Medical Loss Ratio Rebate: 3 Things To Know Before Cashing Your Check

One important provision of the healthcare reform law is the “medical loss ratio” (MLR) rebate, which requires insurers to spend a minimum amount of premiums on medical claims, or refund the difference to policyholders. From law firm Schnader:

“Under the Patient Protection and Affordable Care Act, health insurance issuers in the group or individual market must provide an annual rebate to enrollees if the issuer’s medical loss ratio fails to meet minimum percentages. These minimum percentages are 85 percent in the large group market and 80 percent in the small group or individual market. The rebates may either be paid in cash or used to reduce the amount of an employee’s health insurance premium payment.” (What an Employer Should Do with Its Health Insurance Rebate Check by Schnader Harrison Segal & Lewis LLP)

By now, employers with healthcare plans that are due refunds should have received checks from their insurers (the deadline was August 1). What to do with the money? Three things:

1. Determine who owns the rebate:

“If the plan or a trust is the policyholder under the insurance contract, the rebate generally will be considered a plan asset and must be used for the benefit of plan participants.

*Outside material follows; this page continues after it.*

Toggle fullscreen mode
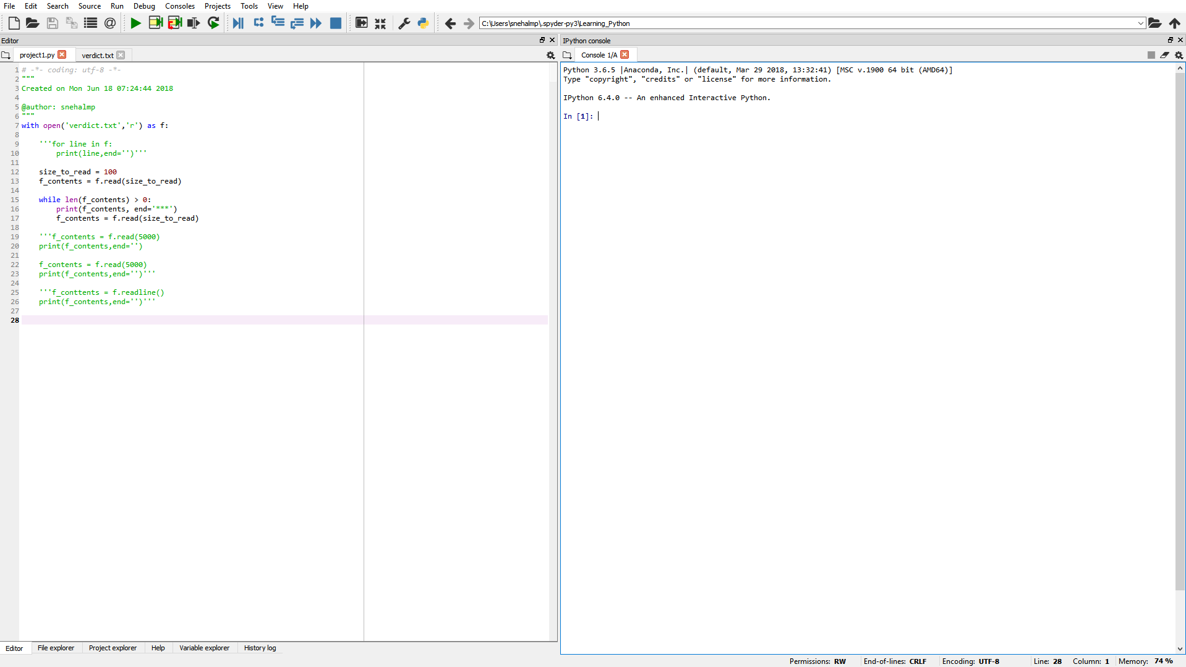Screen dimensions: 1186x667 tap(380, 23)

If the employer is the policyholder, the employer must look to the plan language to determine how the rebate may be used. If the plan language can be fairly read to provide that some or all of the MLR rebate belongs to the employer, then the employer may retain such amount and use it for any purpose.” (Medical Loss Ratio Rebates: The Clock Is Ticking by Morgan Lewis)

2. Distribute rebates as appropriate:

“If premiums are paid with employer and employee contributions, rebates generally need to be apportioned. The employer should look to the actual insurance policy, other related materials and communications with participants to determine if there is guidance on how to allocate the rebates. Employers generally have the flexibility to not distribute rebates to participants, but instead apply the amounts received against future contributions or toward benefit enhancements.” (The Supreme Court Ruled on Health Reform – Now What is an Employer to Do? by Saul Ewing LLP)

3. Pay the required taxes:

“If employees pay premiums on a pre-tax basis, an MLR rebate is subject to federal income and employment tax, regardless as to whether the rebate is in the form of a premium reduction or a cash distribution. If employees pay premiums on an after-tax basis, an MLR rebate is generally not subject to federal income or employment tax, regardless of whether the rebate is in the form of a premium reduction or a cash distribution, with one exception. If the employer provides the rebate only to those employees who participated in the group health plan both in the year the premiums being rebated were paid and in the year the MLR rebates are paid, and an employee deducted the prior premium payments on his/her Form 1040 in the year the premiums were paid, the MLR rebate is taxable to the extent the employee received a tax benefit from the deduction (but it is not subject to employment taxes).” (Navigating Health Care Reform: Health Care Reform’s Medical Loss Ratio Rebates and Their Impact on Employer Group Health Plans by Snell & Wilmer L.L.P.)